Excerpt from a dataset

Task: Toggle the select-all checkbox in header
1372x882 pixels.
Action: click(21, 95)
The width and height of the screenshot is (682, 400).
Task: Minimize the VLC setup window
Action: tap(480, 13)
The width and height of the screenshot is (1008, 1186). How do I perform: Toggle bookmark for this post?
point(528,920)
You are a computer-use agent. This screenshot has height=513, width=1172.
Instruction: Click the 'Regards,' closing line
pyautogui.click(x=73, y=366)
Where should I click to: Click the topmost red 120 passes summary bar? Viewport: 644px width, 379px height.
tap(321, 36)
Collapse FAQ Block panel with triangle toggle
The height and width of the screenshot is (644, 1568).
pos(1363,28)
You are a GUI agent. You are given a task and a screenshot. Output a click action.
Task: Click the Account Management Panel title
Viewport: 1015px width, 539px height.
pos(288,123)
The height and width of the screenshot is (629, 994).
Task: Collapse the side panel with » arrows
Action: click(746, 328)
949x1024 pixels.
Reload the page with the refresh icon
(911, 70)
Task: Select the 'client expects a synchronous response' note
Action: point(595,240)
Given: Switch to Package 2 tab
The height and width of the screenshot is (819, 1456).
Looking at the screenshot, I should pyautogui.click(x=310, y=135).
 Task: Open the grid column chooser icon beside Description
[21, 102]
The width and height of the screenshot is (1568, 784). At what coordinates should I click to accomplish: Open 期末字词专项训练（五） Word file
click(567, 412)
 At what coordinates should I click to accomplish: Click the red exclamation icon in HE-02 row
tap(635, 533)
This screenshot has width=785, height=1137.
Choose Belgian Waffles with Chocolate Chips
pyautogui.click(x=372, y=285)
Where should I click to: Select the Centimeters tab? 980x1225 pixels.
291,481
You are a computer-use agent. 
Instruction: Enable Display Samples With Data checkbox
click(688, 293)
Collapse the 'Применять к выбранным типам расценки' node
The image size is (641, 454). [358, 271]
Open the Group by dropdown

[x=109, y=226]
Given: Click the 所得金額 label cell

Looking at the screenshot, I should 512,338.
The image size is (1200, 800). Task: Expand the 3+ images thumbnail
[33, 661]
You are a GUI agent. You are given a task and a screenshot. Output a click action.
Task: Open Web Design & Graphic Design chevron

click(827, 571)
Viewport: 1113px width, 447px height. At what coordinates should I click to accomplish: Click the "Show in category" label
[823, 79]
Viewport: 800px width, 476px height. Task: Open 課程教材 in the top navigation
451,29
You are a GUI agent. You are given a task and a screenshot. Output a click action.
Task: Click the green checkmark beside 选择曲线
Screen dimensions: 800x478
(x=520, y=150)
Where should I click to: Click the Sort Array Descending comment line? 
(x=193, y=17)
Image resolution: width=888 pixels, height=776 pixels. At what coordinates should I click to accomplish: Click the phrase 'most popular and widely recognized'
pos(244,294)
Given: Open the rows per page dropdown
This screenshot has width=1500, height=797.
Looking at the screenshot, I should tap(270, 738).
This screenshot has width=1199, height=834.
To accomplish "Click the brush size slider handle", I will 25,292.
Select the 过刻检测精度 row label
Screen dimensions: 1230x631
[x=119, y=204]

_WHAT YOU SHOULD DO_
Reproduce each of the rows above word for word, in the same order.

_RESPONSE TO THIS TASK_
Task: Toggle the select-all checkbox in header
1372x882 pixels.
Action: click(21, 95)
The width and height of the screenshot is (682, 400).
Task: Minimize the VLC setup window
Action: tap(480, 13)
The width and height of the screenshot is (1008, 1186). How do I perform: Toggle bookmark for this post?
point(528,920)
You are a computer-use agent. This screenshot has height=513, width=1172.
Instruction: Click the 'Regards,' closing line
pyautogui.click(x=73, y=366)
Where should I click to: Click the topmost red 120 passes summary bar? Viewport: 644px width, 379px height.
tap(321, 36)
Collapse FAQ Block panel with triangle toggle
The height and width of the screenshot is (644, 1568).
pos(1363,28)
You are a GUI agent. You are given a task and a screenshot. Output a click action.
Task: Click the Account Management Panel title
Viewport: 1015px width, 539px height.
pos(288,123)
The height and width of the screenshot is (629, 994).
Task: Collapse the side panel with » arrows
Action: click(746, 328)
949x1024 pixels.
Reload the page with the refresh icon
(911, 70)
Task: Select the 'client expects a synchronous response' note
Action: point(595,240)
Given: Switch to Package 2 tab
The height and width of the screenshot is (819, 1456).
Looking at the screenshot, I should pyautogui.click(x=310, y=135).
 Task: Open the grid column chooser icon beside Description
[21, 102]
The width and height of the screenshot is (1568, 784). At what coordinates should I click to accomplish: Open 期末字词专项训练（五） Word file
click(567, 412)
 At what coordinates should I click to accomplish: Click the red exclamation icon in HE-02 row
tap(635, 533)
This screenshot has width=785, height=1137.
Choose Belgian Waffles with Chocolate Chips
pyautogui.click(x=372, y=285)
Where should I click to: Select the Centimeters tab? 980x1225 pixels.
291,481
You are a computer-use agent. 
Instruction: Enable Display Samples With Data checkbox
click(688, 293)
Collapse the 'Применять к выбранным типам расценки' node
The image size is (641, 454). [358, 271]
Open the Group by dropdown

[x=109, y=226]
Given: Click the 所得金額 label cell

Looking at the screenshot, I should 512,338.
The image size is (1200, 800). Task: Expand the 3+ images thumbnail
[33, 661]
You are a GUI agent. You are given a task and a screenshot. Output a click action.
Task: Open Web Design & Graphic Design chevron

click(827, 571)
Viewport: 1113px width, 447px height. At what coordinates should I click to accomplish: Click the "Show in category" label
[823, 79]
Viewport: 800px width, 476px height. Task: Open 課程教材 in the top navigation
451,29
You are a GUI agent. You are given a task and a screenshot. Output a click action.
Task: Click the green checkmark beside 选择曲线
Screen dimensions: 800x478
(x=520, y=150)
Where should I click to: Click the Sort Array Descending comment line? 
(x=193, y=17)
Image resolution: width=888 pixels, height=776 pixels. At what coordinates should I click to accomplish: Click the phrase 'most popular and widely recognized'
pos(244,294)
Given: Open the rows per page dropdown
This screenshot has width=1500, height=797.
Looking at the screenshot, I should tap(270, 738).
This screenshot has width=1199, height=834.
To accomplish "Click the brush size slider handle", I will 25,292.
Select the 过刻检测精度 row label
Screen dimensions: 1230x631
[x=119, y=204]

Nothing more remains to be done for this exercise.